*** Recorded information ***

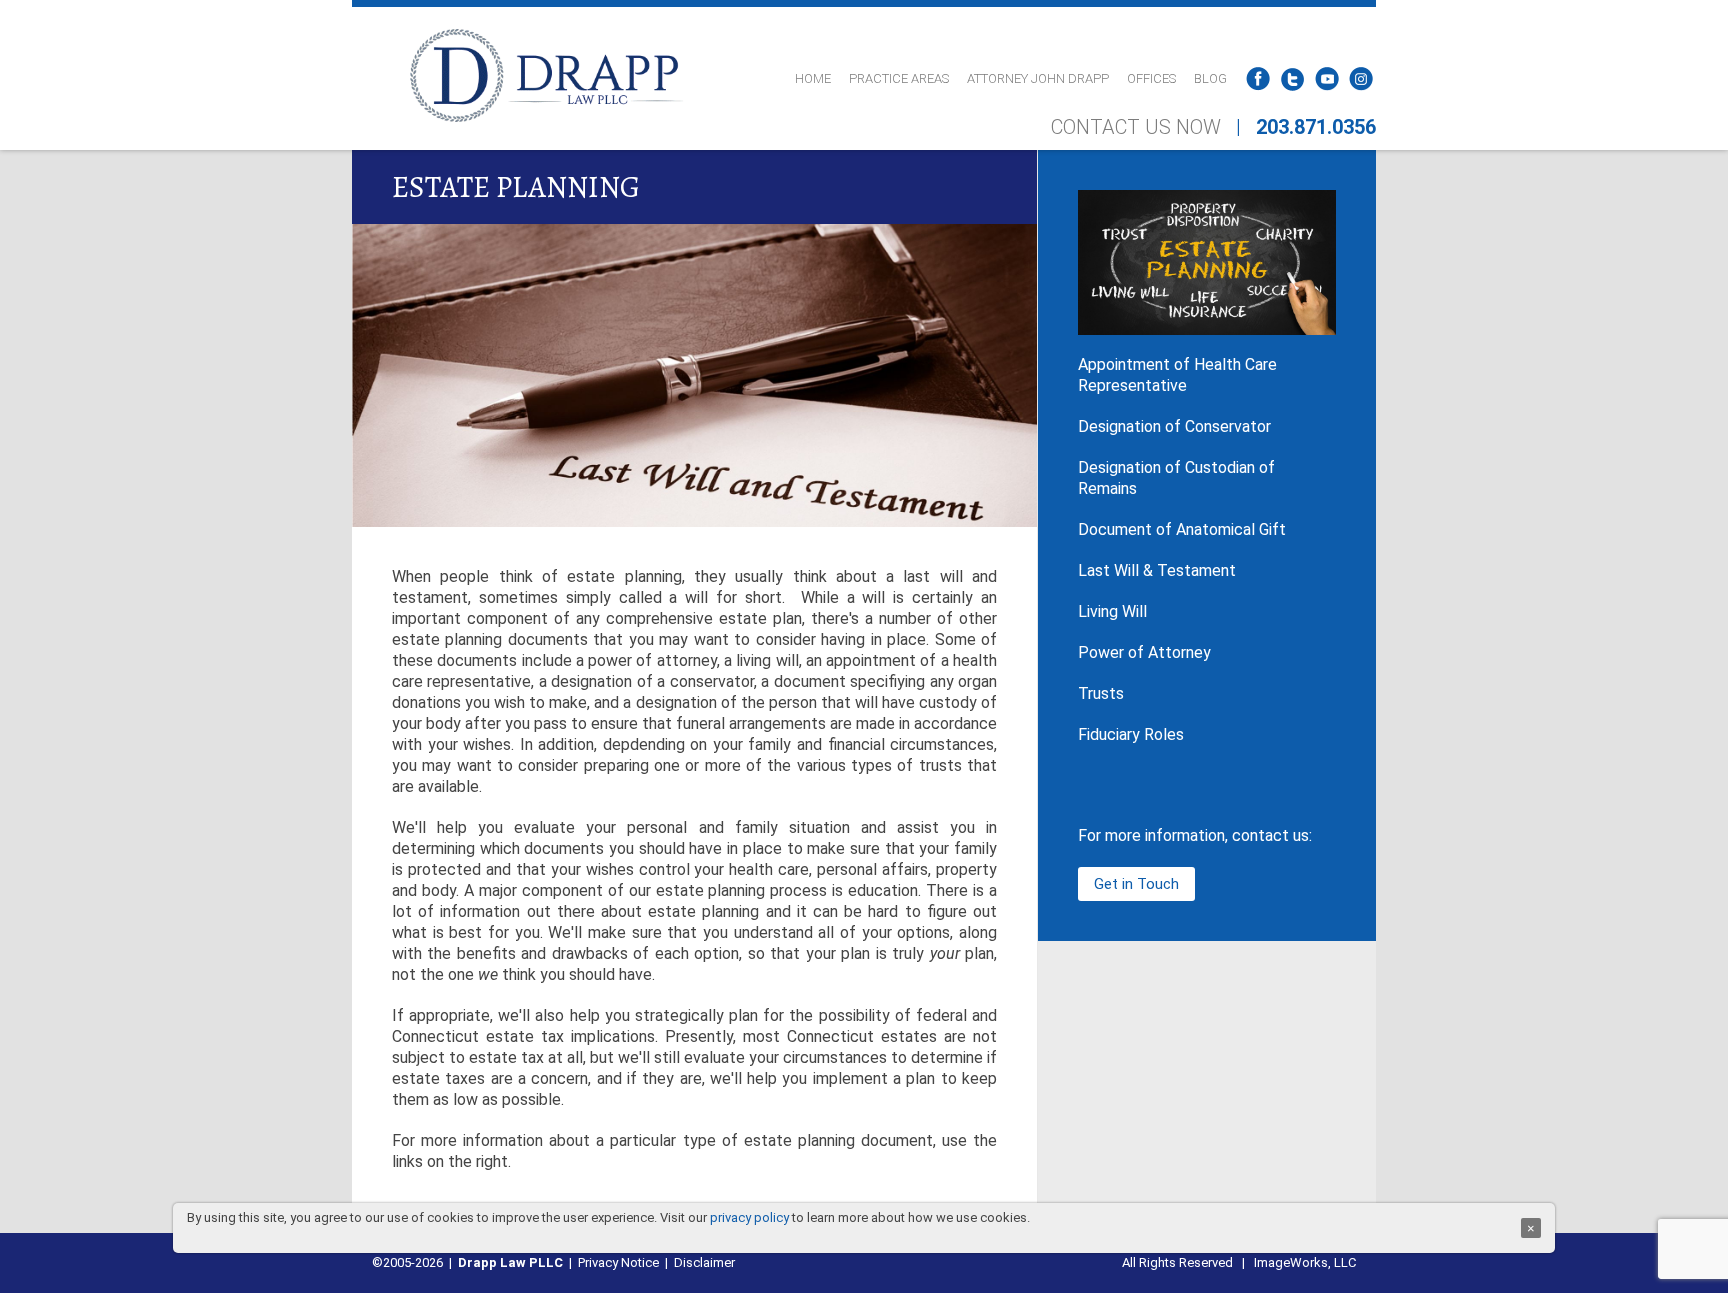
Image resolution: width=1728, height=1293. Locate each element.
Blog (1210, 78)
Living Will (1112, 611)
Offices (1151, 78)
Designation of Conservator (1174, 426)
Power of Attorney (1144, 652)
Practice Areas (899, 78)
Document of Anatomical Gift (1182, 529)
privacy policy (749, 1217)
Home (813, 78)
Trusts (1101, 693)
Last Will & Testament (1157, 570)
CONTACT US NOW (1136, 127)
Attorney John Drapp (1038, 78)
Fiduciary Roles (1131, 734)
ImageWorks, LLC (1305, 1262)
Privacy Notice (618, 1262)
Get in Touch (1136, 884)
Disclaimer (704, 1262)
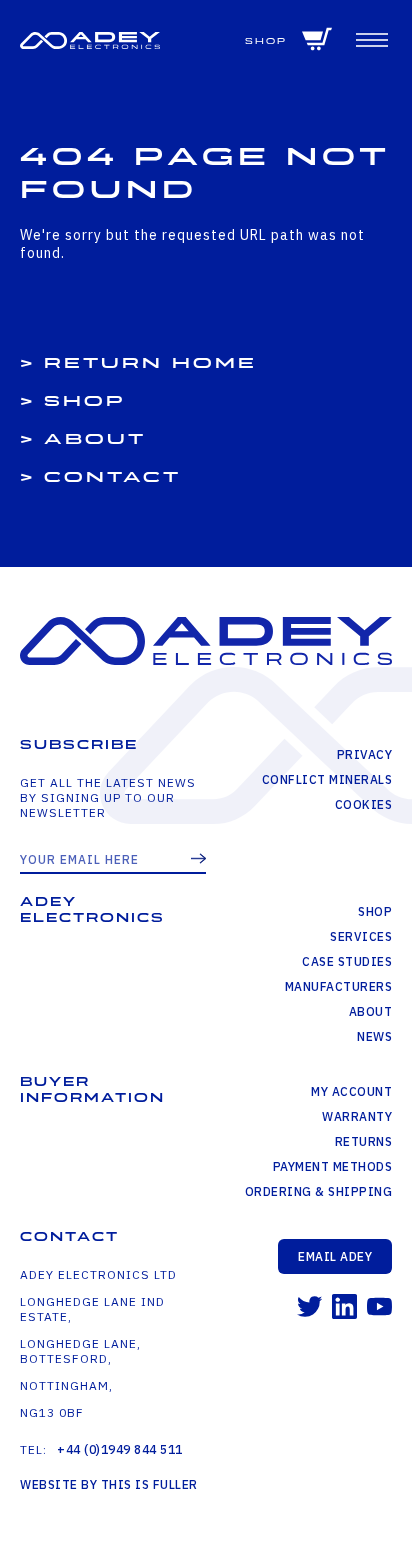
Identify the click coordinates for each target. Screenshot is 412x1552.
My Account (351, 1091)
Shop (266, 41)
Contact (112, 477)
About (95, 439)
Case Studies (347, 961)
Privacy (364, 754)
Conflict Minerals (327, 779)
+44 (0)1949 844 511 (120, 1449)
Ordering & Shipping (318, 1191)
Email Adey (335, 1256)
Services (361, 936)
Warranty (357, 1116)
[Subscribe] (198, 860)
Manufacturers (338, 986)
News (374, 1036)
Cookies (363, 804)
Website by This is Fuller (109, 1484)
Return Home (150, 363)
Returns (363, 1141)
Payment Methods (332, 1166)
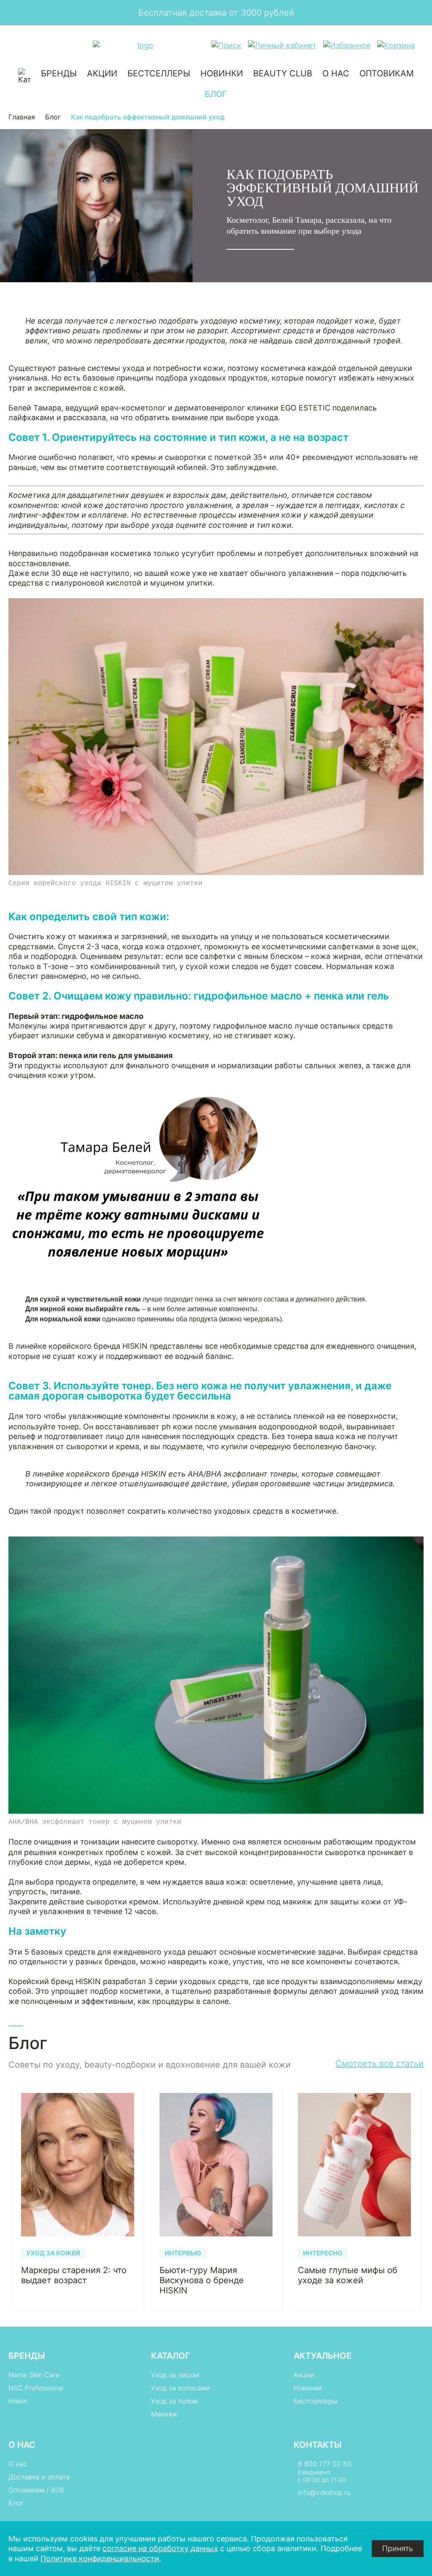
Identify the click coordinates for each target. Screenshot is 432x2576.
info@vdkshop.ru (324, 2492)
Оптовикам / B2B (36, 2490)
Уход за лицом (175, 2375)
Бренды (59, 73)
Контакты (318, 2445)
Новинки (221, 73)
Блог (216, 94)
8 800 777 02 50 (324, 2464)
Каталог (170, 2356)
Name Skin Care (33, 2375)
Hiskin (17, 2401)
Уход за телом (174, 2401)
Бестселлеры (158, 73)
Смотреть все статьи (379, 2063)
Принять (397, 2548)
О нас (335, 73)
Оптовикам (386, 73)
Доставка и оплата (39, 2477)
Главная (21, 117)
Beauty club (282, 73)
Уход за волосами (180, 2388)
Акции (102, 73)
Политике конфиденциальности (99, 2558)
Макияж (164, 2414)
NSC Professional (35, 2388)
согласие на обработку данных (160, 2548)
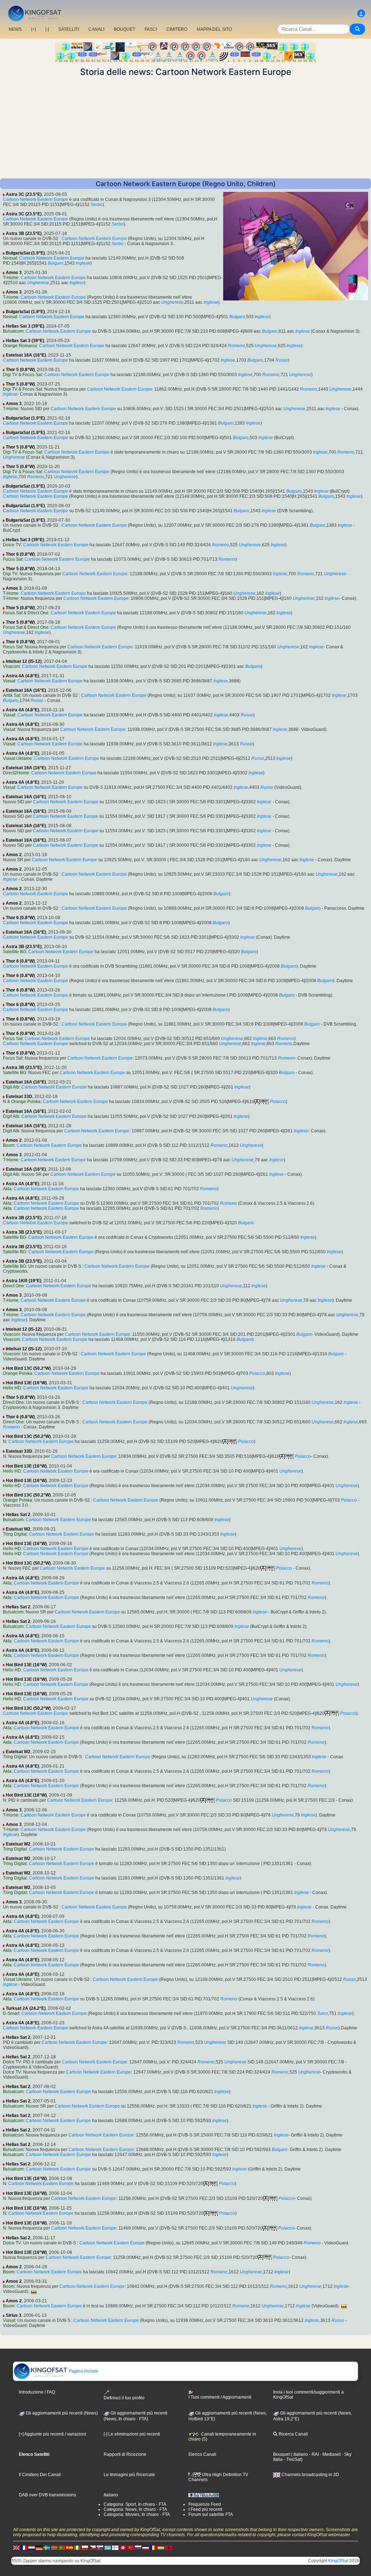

*** End of Recorded information ***

Nothing but the lines from the one containing "[Subscribe] (198, 860)" through the end of the entries is to be retyped, exactly as written and without pictures.

**Solution to the exercise**.
[Subscribe] (198, 860)
Manufacturers (338, 986)
News (374, 1036)
Cookies (363, 804)
Website by This is Fuller (109, 1484)
Return Home (150, 363)
Returns (363, 1141)
Payment Methods (332, 1166)
Identify the click coordinates for each target. Screenshot is 432x2576.
info@vdkshop.ru (324, 2492)
Оптовикам / B2B (36, 2490)
Уход за лицом (175, 2375)
Бренды (59, 73)
Контакты (318, 2445)
Новинки (221, 73)
Блог (216, 94)
8 800 777 02 50 (324, 2464)
Каталог (170, 2356)
Name Skin Care (33, 2375)
Hiskin (17, 2401)
Уход за телом (174, 2401)
Бестселлеры (158, 73)
Смотреть все статьи (379, 2063)
Принять (397, 2548)
О нас (335, 73)
Оптовикам (386, 73)
Доставка и оплата (39, 2477)
Главная (21, 117)
Beauty club (282, 73)
Уход за волосами (180, 2388)
Акции (102, 73)
Политике конфиденциальности (99, 2558)
Макияж (164, 2414)
NSC Professional (35, 2388)
согласие на обработку данных (160, 2548)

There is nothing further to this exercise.